You may be surprised to learn that resetting your heart’s rhythm is the second goal of AFib treatment. People with atrial fibrillation are five times more likely to have a stroke than those who don’t have AFib, so your doctor’s first concern will be lowering your stroke risk. “The biggest health risk from the AFib itself is that clots will form in the heart and cause a stroke,” says William Whang, MD, assistant professor of clinical medicine in the division of cardiology at Columbia University Medical Center.
Once the stroke risk is under control, you can treat the actual atrial fibrillation rhythm disorder.
Doctors assess the risk of stroke in people with atrial fibrillation using a formula called CHADS2. It stands for:
- C-Congestive heart failure
- H-High blood pressure
- A-Age 75 or older
- S2-Previous stroke
Each of the conditions earns you one point; a previous stroke gets you two. Recently, doctors have added a second half to the scoring system, which evidence shows is even more accurate.

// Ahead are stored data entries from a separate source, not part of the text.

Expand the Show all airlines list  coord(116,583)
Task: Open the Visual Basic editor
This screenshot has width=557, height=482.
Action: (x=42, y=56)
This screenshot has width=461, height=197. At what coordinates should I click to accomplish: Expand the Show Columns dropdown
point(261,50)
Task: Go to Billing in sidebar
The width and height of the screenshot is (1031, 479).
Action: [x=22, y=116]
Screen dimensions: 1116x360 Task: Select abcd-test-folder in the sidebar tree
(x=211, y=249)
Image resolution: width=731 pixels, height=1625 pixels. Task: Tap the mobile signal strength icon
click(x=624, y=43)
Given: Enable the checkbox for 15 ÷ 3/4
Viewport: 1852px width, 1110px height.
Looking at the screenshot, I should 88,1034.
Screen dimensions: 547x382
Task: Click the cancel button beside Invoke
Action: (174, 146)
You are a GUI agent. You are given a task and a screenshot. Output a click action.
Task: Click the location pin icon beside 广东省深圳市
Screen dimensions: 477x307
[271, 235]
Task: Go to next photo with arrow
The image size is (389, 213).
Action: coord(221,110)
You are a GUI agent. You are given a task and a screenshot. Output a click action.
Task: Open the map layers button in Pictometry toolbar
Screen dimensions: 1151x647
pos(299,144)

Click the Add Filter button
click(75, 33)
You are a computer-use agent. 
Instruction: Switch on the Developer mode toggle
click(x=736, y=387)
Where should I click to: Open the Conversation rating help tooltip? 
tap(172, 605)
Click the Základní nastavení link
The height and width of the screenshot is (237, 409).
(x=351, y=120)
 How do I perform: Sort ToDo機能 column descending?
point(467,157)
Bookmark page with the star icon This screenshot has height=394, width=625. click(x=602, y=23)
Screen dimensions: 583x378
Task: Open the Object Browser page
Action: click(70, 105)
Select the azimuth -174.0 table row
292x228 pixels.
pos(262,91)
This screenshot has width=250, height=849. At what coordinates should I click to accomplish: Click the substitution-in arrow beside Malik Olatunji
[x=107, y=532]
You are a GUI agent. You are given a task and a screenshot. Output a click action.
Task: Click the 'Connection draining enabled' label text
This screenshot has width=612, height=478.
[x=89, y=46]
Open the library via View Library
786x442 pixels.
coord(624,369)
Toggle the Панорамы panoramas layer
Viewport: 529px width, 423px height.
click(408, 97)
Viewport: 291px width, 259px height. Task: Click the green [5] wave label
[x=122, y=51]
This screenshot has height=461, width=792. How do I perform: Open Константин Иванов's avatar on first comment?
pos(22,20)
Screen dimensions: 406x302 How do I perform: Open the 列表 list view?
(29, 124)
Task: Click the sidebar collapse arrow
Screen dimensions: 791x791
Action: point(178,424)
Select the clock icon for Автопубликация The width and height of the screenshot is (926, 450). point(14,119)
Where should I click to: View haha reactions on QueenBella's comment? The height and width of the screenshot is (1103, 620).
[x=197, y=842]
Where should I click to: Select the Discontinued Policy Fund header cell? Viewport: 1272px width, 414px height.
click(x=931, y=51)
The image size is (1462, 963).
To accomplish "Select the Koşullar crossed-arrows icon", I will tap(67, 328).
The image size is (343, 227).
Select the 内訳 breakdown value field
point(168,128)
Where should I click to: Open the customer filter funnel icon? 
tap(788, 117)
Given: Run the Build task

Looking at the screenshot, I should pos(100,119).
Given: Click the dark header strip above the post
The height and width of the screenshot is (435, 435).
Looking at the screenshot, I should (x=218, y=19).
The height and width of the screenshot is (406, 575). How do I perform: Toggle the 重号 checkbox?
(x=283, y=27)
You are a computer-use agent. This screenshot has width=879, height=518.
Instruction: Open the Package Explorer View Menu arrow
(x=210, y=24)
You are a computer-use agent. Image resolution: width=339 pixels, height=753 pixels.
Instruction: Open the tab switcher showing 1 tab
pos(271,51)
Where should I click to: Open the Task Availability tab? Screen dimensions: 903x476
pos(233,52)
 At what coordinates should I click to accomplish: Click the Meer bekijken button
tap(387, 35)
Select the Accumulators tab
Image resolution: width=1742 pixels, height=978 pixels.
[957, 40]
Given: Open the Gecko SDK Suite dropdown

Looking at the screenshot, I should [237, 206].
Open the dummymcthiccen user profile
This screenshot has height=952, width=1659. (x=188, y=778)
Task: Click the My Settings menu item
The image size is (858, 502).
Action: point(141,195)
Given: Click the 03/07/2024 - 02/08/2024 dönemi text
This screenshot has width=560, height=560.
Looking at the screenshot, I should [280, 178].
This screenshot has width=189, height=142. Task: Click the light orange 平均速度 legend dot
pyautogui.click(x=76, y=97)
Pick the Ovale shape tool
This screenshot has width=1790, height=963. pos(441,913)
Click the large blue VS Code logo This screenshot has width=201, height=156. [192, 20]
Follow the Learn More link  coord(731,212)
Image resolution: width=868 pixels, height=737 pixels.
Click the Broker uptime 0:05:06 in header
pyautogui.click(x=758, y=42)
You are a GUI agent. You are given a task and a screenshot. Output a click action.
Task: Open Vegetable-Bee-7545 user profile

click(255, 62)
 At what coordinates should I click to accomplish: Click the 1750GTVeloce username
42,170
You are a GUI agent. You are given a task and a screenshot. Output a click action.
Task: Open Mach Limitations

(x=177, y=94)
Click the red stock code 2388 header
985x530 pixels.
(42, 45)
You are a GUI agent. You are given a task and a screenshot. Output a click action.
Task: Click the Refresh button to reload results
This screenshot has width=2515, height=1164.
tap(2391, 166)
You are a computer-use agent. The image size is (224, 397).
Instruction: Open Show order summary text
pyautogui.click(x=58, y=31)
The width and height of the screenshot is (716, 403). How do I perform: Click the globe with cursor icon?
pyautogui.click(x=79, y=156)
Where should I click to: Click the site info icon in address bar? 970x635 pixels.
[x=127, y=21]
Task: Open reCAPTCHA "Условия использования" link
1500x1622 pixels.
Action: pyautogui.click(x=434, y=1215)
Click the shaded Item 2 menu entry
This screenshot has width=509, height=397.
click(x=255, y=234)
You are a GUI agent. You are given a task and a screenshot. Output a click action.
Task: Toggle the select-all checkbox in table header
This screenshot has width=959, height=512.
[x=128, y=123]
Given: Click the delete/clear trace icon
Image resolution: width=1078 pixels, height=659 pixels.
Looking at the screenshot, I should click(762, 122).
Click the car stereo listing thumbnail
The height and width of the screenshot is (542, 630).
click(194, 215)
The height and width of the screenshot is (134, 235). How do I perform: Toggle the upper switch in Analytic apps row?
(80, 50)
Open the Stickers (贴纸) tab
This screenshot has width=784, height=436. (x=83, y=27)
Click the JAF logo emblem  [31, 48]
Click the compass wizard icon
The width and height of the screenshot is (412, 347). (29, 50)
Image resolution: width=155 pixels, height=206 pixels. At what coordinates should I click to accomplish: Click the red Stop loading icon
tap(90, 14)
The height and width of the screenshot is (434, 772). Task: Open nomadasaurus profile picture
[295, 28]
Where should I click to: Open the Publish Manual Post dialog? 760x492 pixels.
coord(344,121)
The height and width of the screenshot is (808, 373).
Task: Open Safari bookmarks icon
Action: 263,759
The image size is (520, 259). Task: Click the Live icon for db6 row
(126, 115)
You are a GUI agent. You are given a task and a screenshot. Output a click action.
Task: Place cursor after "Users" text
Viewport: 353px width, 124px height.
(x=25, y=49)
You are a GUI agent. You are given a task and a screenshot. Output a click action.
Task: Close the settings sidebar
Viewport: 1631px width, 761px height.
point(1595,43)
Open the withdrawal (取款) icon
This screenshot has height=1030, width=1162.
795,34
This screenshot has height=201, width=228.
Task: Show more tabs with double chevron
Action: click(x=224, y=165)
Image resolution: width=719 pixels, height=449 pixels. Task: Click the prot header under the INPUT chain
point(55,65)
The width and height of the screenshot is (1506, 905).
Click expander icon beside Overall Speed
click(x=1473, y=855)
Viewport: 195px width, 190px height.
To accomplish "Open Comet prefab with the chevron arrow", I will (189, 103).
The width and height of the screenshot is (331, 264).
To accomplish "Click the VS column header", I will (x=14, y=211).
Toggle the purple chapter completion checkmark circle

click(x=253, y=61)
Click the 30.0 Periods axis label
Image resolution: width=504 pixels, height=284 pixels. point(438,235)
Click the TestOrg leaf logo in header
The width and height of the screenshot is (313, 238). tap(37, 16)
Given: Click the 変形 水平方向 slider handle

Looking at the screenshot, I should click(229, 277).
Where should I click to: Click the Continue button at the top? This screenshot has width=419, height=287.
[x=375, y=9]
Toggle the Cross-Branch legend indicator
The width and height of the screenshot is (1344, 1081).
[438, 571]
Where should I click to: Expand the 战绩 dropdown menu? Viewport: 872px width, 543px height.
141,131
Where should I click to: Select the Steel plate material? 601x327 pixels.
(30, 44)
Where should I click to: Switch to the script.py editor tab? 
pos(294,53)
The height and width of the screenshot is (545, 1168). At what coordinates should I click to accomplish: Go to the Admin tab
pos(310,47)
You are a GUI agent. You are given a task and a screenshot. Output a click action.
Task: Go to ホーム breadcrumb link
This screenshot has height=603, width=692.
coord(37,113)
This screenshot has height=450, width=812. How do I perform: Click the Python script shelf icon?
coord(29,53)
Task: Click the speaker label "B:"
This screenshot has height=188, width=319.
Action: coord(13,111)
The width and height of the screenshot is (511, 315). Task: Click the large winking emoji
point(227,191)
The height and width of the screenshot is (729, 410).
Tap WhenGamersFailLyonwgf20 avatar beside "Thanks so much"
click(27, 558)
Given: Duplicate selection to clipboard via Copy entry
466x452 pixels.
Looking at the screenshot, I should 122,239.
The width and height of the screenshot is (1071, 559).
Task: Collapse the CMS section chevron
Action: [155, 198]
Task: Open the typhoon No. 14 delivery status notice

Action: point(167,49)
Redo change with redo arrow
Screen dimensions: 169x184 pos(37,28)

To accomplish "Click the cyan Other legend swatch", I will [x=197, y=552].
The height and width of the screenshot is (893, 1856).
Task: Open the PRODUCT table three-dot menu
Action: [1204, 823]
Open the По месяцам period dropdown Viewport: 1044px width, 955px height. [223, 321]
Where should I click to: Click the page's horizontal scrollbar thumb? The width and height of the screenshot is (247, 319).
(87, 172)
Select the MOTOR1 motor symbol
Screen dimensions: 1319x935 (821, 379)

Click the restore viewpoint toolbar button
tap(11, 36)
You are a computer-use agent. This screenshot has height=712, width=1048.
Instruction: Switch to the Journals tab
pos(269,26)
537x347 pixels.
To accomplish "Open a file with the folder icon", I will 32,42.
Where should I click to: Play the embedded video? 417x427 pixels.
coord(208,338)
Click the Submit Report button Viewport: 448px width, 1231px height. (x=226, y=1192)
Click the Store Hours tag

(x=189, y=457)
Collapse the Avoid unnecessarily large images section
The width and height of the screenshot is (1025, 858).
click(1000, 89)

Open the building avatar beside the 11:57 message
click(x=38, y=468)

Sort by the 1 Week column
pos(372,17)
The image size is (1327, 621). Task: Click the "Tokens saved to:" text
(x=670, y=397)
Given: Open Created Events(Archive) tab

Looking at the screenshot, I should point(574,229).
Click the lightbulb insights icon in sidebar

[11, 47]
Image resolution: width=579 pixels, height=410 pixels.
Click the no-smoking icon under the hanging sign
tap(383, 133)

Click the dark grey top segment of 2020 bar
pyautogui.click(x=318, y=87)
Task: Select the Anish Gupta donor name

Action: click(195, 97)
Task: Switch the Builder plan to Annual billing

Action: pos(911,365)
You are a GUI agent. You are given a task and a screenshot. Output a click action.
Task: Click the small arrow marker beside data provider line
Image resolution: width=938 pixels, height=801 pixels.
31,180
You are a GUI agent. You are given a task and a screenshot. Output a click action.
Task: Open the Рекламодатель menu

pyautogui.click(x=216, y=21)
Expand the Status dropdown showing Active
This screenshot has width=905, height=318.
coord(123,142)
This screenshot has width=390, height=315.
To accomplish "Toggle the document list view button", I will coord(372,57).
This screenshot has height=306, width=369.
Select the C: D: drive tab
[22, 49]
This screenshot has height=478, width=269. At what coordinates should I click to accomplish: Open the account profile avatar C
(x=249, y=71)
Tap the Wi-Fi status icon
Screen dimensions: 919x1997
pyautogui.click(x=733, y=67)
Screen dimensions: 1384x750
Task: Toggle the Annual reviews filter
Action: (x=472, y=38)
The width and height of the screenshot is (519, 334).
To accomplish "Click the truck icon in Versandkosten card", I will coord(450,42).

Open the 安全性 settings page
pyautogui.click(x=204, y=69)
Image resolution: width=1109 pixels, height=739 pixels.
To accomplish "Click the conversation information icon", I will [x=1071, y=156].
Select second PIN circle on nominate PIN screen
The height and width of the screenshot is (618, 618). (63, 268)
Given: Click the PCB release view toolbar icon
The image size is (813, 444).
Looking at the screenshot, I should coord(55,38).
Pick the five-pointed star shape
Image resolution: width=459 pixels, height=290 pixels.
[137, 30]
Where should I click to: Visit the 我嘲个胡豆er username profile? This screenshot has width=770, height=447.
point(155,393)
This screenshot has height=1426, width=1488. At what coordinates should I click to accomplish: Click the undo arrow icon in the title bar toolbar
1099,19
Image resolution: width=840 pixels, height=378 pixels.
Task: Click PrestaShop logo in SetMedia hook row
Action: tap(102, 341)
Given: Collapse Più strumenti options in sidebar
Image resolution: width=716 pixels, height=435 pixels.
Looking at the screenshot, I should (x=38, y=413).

This formula, known as VASc, adds points for being a woman (women with AFib are at greater stroke risk), peripheral vascular disease, and being older than 65.
“The general recommendation is that all but the lowest-risk AFib patients take a blood thinner, such as Coumadin,” says John Wylie, MD, director of electrophysiology services for Massachusetts-based Caritas Christi Health Care. “Patients who score only a point on CHADS2-VASc should be fine taking daily aspirin to manage their stroke risk, but if your score is higher than one point, I will recommend Coumadin. I’ve seen too many strokes.”
Blood thinners come with their own risks, such as gastrointestinal bleeding, joint problems, and uncontrolled hemorrhage. If your doctor puts you on a blood thinner, you also should be carefully monitored with regular blood tests.
In 2010, the FDA approved a new drug, dabigatran (Pradaxa), specifically to prevent stroke in people with AFib not caused by a heart valve problem. Although this drug also carries with it a risk of bleeding, it doesn’t require the same monthly blood tests that Coumadin does.
“It’s more convenient and it may be slightly more effective,” Wylie says. “On the other hand, it’s also more expensive and not all insurance plans may cover it, and it’s more difficult to reverse quickly if someone is in a traumatic accident that causes bleeding.”
Rivaroxaban (Xarelto) is an even newer drug in a similar category. It does not need to be monitored with monthly blood tests and is prescribed only once a day. Eliquis is also a blood thinner that does not require monthly blood tests. It's taken twice a day.